- _Data supplied_
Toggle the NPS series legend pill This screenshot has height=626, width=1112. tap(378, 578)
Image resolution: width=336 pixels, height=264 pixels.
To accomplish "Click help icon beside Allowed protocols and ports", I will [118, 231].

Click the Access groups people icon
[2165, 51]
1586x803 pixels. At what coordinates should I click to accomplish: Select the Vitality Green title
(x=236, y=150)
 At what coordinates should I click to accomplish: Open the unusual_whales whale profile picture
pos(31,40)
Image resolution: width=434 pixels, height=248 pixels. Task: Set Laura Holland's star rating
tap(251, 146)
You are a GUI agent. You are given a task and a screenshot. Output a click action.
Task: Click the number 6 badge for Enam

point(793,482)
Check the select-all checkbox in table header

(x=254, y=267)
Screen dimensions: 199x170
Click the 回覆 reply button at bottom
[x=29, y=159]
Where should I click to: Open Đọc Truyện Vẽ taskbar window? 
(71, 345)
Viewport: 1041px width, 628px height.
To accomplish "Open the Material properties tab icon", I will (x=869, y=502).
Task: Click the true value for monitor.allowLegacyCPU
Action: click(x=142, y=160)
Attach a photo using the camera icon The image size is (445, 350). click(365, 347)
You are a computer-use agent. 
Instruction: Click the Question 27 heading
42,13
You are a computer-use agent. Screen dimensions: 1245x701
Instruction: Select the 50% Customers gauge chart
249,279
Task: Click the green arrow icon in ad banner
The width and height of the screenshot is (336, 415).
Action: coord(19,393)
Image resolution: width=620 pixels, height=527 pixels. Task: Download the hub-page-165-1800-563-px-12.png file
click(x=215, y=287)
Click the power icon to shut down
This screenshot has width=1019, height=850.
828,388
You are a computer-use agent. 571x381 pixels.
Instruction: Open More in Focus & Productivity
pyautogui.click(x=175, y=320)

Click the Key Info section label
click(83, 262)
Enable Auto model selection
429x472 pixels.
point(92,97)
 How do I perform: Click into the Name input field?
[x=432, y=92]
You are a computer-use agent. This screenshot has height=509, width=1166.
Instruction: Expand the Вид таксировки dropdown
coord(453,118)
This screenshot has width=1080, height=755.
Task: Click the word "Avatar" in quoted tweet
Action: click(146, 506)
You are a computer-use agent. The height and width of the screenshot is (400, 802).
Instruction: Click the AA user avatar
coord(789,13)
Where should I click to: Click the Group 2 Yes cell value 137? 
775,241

- _Exercise description_
Copy all of the rows above without making any changes.

- _Exercise output_
Toggle the NPS series legend pill This screenshot has height=626, width=1112. tap(378, 578)
Image resolution: width=336 pixels, height=264 pixels.
To accomplish "Click help icon beside Allowed protocols and ports", I will [118, 231].

Click the Access groups people icon
[2165, 51]
1586x803 pixels. At what coordinates should I click to accomplish: Select the Vitality Green title
(x=236, y=150)
 At what coordinates should I click to accomplish: Open the unusual_whales whale profile picture
pos(31,40)
Image resolution: width=434 pixels, height=248 pixels. Task: Set Laura Holland's star rating
tap(251, 146)
You are a GUI agent. You are given a task and a screenshot. Output a click action.
Task: Click the number 6 badge for Enam

point(793,482)
Check the select-all checkbox in table header

(x=254, y=267)
Screen dimensions: 199x170
Click the 回覆 reply button at bottom
[x=29, y=159]
Where should I click to: Open Đọc Truyện Vẽ taskbar window? 
(71, 345)
Viewport: 1041px width, 628px height.
To accomplish "Open the Material properties tab icon", I will (x=869, y=502).
Task: Click the true value for monitor.allowLegacyCPU
Action: click(x=142, y=160)
Attach a photo using the camera icon The image size is (445, 350). click(365, 347)
You are a computer-use agent. 
Instruction: Click the Question 27 heading
42,13
You are a computer-use agent. Screen dimensions: 1245x701
Instruction: Select the 50% Customers gauge chart
249,279
Task: Click the green arrow icon in ad banner
The width and height of the screenshot is (336, 415).
Action: coord(19,393)
Image resolution: width=620 pixels, height=527 pixels. Task: Download the hub-page-165-1800-563-px-12.png file
click(x=215, y=287)
Click the power icon to shut down
This screenshot has width=1019, height=850.
828,388
You are a computer-use agent. 571x381 pixels.
Instruction: Open More in Focus & Productivity
pyautogui.click(x=175, y=320)

Click the Key Info section label
click(83, 262)
Enable Auto model selection
429x472 pixels.
point(92,97)
 How do I perform: Click into the Name input field?
[x=432, y=92]
You are a computer-use agent. This screenshot has height=509, width=1166.
Instruction: Expand the Вид таксировки dropdown
coord(453,118)
This screenshot has width=1080, height=755.
Task: Click the word "Avatar" in quoted tweet
Action: click(146, 506)
You are a computer-use agent. The height and width of the screenshot is (400, 802).
Instruction: Click the AA user avatar
coord(789,13)
Where should I click to: Click the Group 2 Yes cell value 137? 
775,241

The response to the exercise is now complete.